Le président haïtien Jovenel Moïse, âgé de 53 ans, a été assassiné tôt hier matin et son épouse grièvement blessée, dans leur résidence privée, en banlieue de Port-au-Prince, la capitale du pays, par des hommes armés non identifiés. La légitimité de Jovenel Moïse, au pouvoir depuis 2016, était remise en question depuis plusieurs mois, l’opposition et la société civile réclamant de nouvelles élections. Il a donc nommé, le lundi dernier, Ariel Henry, à la fonction de Premier ministre (le 8e de son 1er mandat) parce que le précédent chef de gouvernement n’a même pas tenu trois mois à son poste.
Même si le Premier ministre sortant, Claude Joseph, appelle la population au calme, indiquant que la police et l’armée allaient assurer le maintien de l’ordre, il y a de quoi s’inquiéter pour le pays le plus pauvre d’Amérique latine et des Caraïbes. Déjà, les actes
« isolés » de violences consécutives à l’annonce de cet assassinat et l’insécurité ambiante que vit le pays présagent d’une nouvelle page sombre
de l’histoire d’Haïti.
Ce flou artistique commence par la confusion institutionnelle parce que désormais, Haïti a un Premier ministre nouvellement nommé et non encore installé et un chef de gouvernement sortant qui a vite pris en main les choses, instaurant un Etat de siège, dès l’annonce de la mort du chef de l’Etat.
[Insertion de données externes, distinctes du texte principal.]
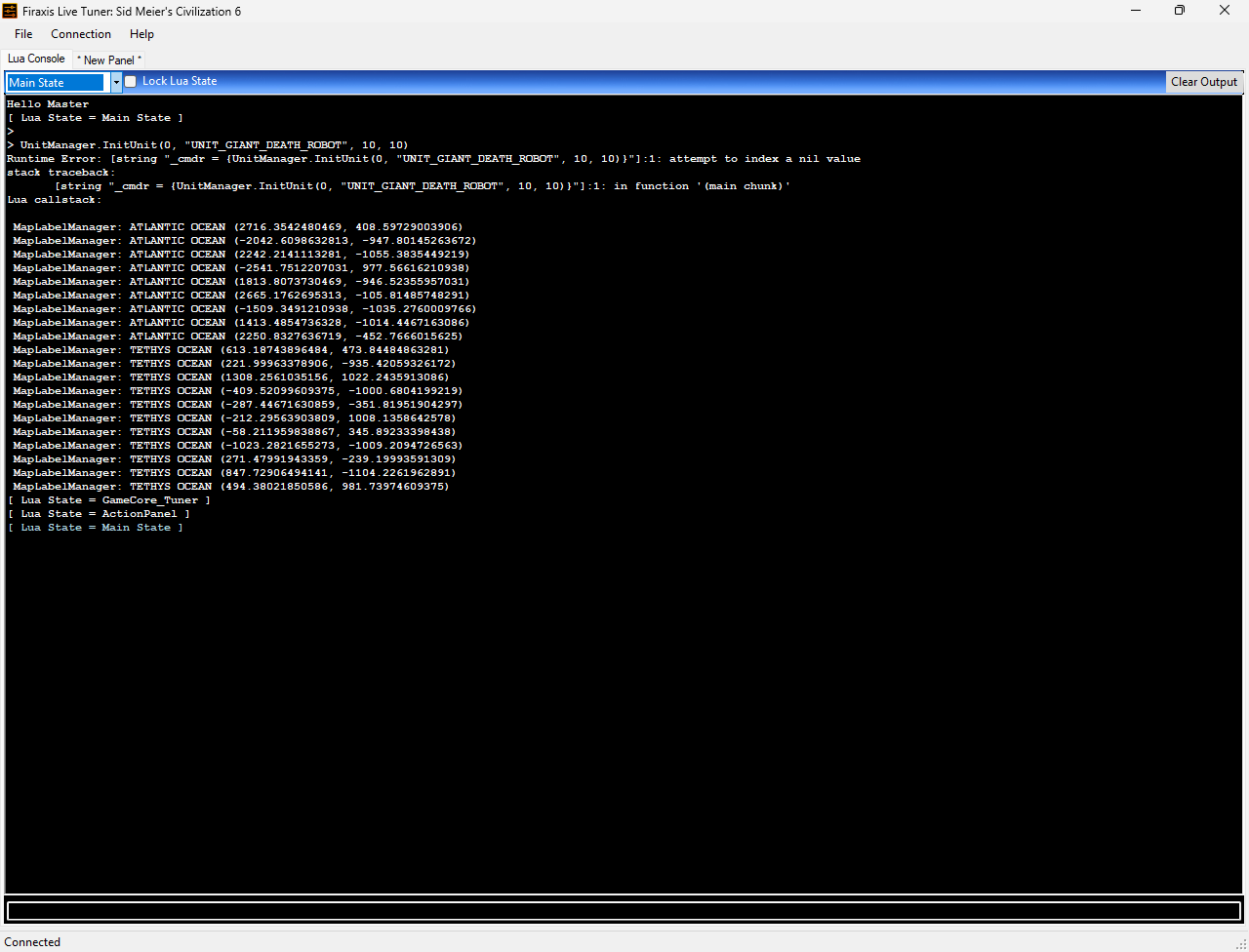Enable the Lock Lua State checkbox

(131, 82)
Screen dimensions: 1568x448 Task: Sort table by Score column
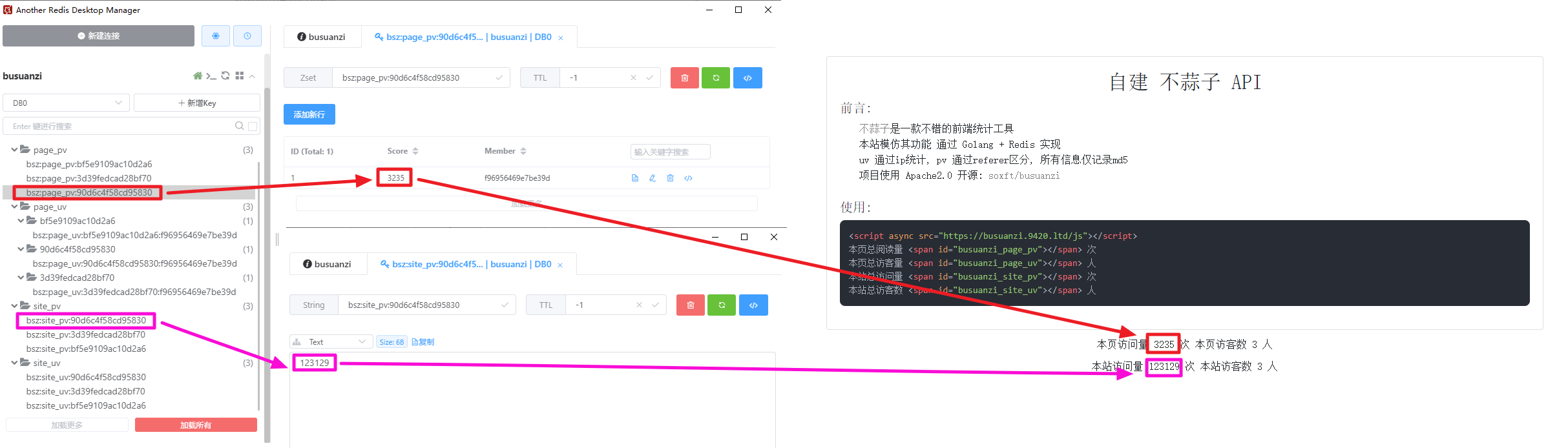pos(415,151)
Que peut-on bien faire pour ce pays abonné à une série interminable de renversements et d’assassinats de ses chefs d’Etat et de gouvernements depuis son indépendance ? A tous les coups, une énième intervention militaire de la communauté internationale serait vue comme le retour de « l’impérialisme » ou de l’ingérence alors que le pays ne dispose quasi plus d’armée et que la police n’est que l’ombre d’elle-même, laissant libre cours à des gangs armés qui dictent leurs lois dans tout le pays et même dans la capitale Port-au-Prince. Mais à moins que les Etats-Unis d’Amérique ne changent de procédé ou passent par le Conseil de sécurité des Nations unies, pour une intervention armée afin d’éviter à l’Amérique latine et aux Caraïbes, une instabilité généralisée, au regard de la situation géostratégique de Haïti.
Le moins que l’on puisse dire, c’est que le pays dont plus de 60% de la population vit en-dessous du seuil de la pauvreté, est au bord du précipice, entamant, une fois
de plus, une longue période d’incertitudes. La communauté internationale doit donc urgemment se tenir à son chevet pour ramener une accalmie, mettre sur les rails une transition politique et envisager des élections libres et transparentes. Sinon, un enlisement de la situation conduira le pays vers un chaos dont il lui sera difficile de se relever. Les poids de la pauvreté et de l’insécurité sont déjà insupportables par les Haïtiens. Une instabilité institutionnelle serait la charge de trop.